New South Wales Heritage Register
- Official name: St. Josephs Convent, Chapel & Site (former); St Josephs Convent; Chapel & Site
- Type: state heritage (built)
- Designated: 2 April 1999
- Reference no.: 484
- Type: Convent/Nunnery
- Category: Religion

= St Josephs Convent =

St Joseph's Convent is a heritage-listed former convent and chapel at 232 Lane Street, Broken Hill, City of Broken Hill, New South Wales, Australia. It is also known as Mount St Joseph's Convent of Mercy. It was designed by E. J. Woods and built from 1891. The property is owned by the Roman Catholic Diocese of Wilcannia-Forbes. It was added to the New South Wales State Heritage Register on 2 April 1999.

== History ==

Six sisters of the Sisters of Mercy had come to Broken Hill from Singleton in 1890 after the Bishop of Wilcannia, John Dunne, asked the sisters there to send a community to Broken Hill "for the welfare of the children". The sisters initially resided in a "very modest cottage" at the side of the present building, later removed.

The foundation stone for St Joseph's Convent was laid by Bishop Dunne in February 1891. Adelaide architect E. J. Woods designed the building, and local contractor Mr. Kelly was responsible for construction of the initial west wing. The first stage of the current building officially opened on 19 July 1891, although it was originally viewed as the "new wing" in conjunction with the original cottage, with further development planned as the growth of the town warranted it. The building would subsequently be completed in three separate contracts, the last c. 1907–08, with the original cottage demolished to make way for newer buildings in the 1950s to house the music rooms and Nun's Infirmary. The total cost of construction amounted to "just on £16,000".

The first floor was destroyed by fire in 1979. Following the fire, the Sisters of Mercy decided to sell the property and relocate the remaining nuns to the former Franciscan Friary in Murton Street, North Broken Hill.
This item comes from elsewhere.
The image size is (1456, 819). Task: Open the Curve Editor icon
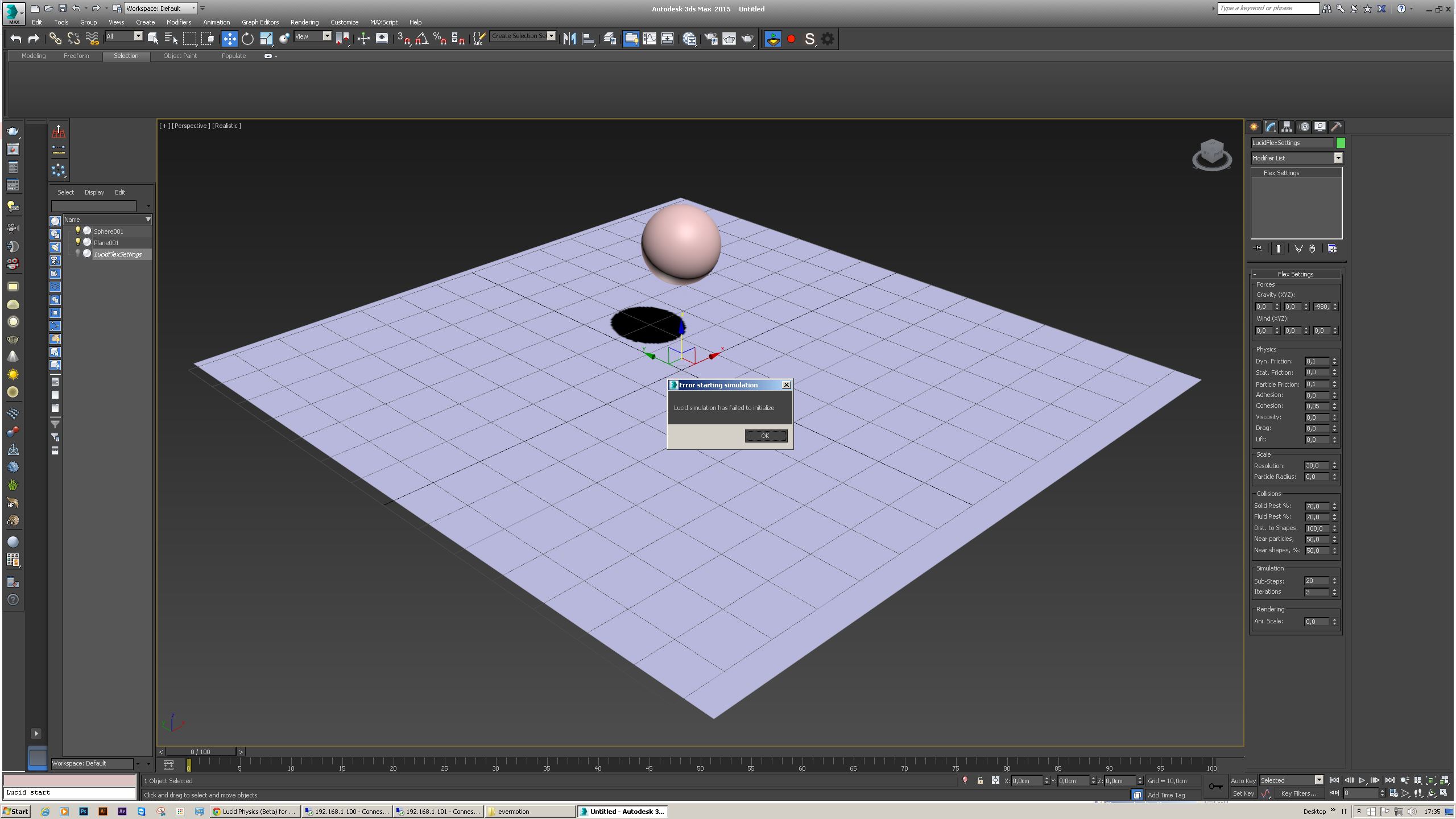click(649, 39)
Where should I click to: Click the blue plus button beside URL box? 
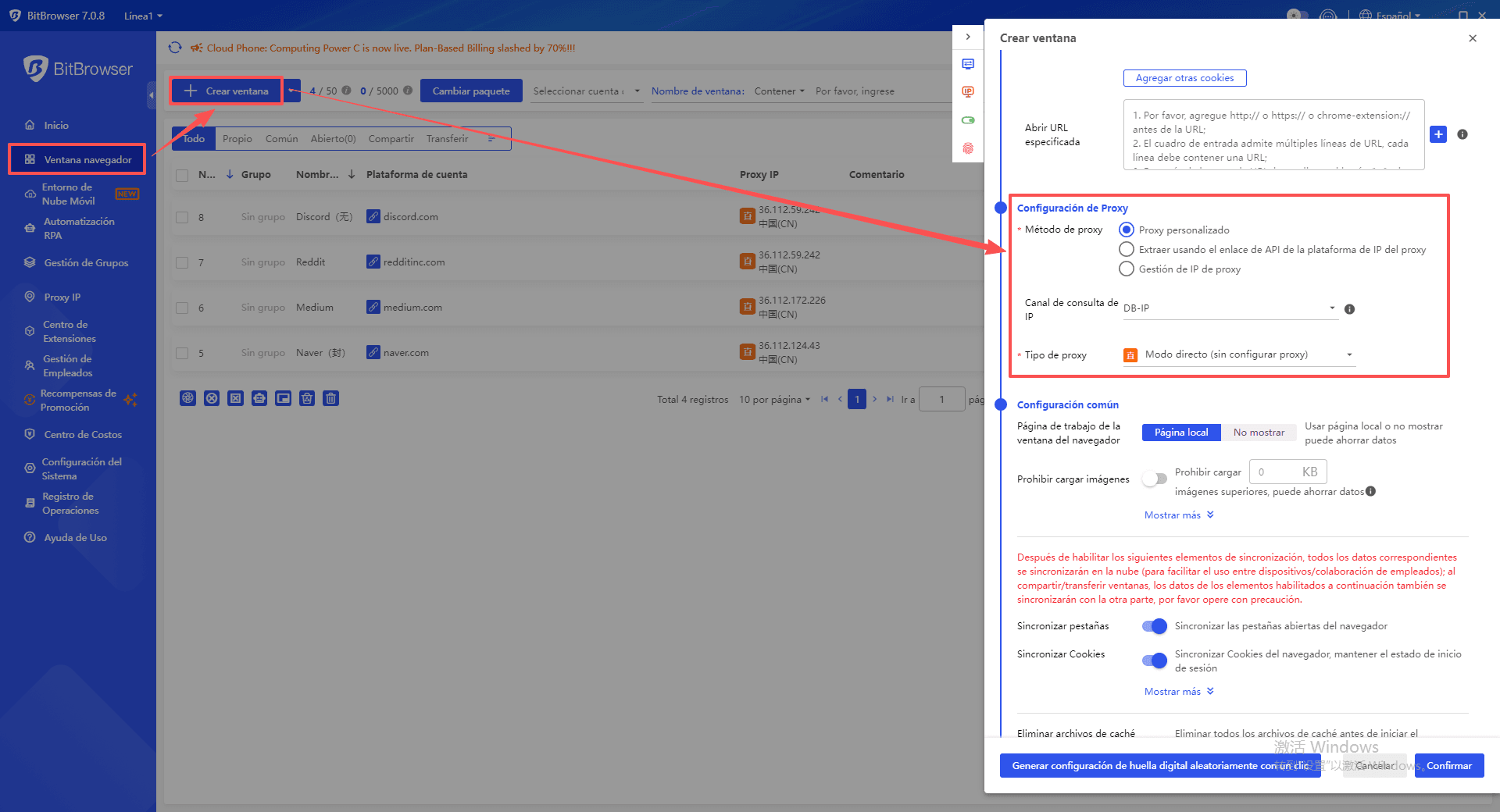pos(1438,134)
It was purchased by a group of local property developers after the fire, who had plans to convert the complex into a private hospital. The heritage listing precluded external modification of the appearance of the listed buildings, so the plans fell through. The property was offered for sale again and in 1982, the Broken Hill Church of Christ purchased and subsequently refurbished the complex. The church used the former school rooms as a chapel for religious services and adapted the Convent as unit accommodation.

On 9 May 2019, the Broken Hill Church of Christ sold the property at auction to the Roman Catholic Diocese of Wilcannia-Forbes, who took possession on 11 July 2019.

== Heritage listing ==
St Josephs Convent was listed on the New South Wales State Heritage Register on 2 April 1999.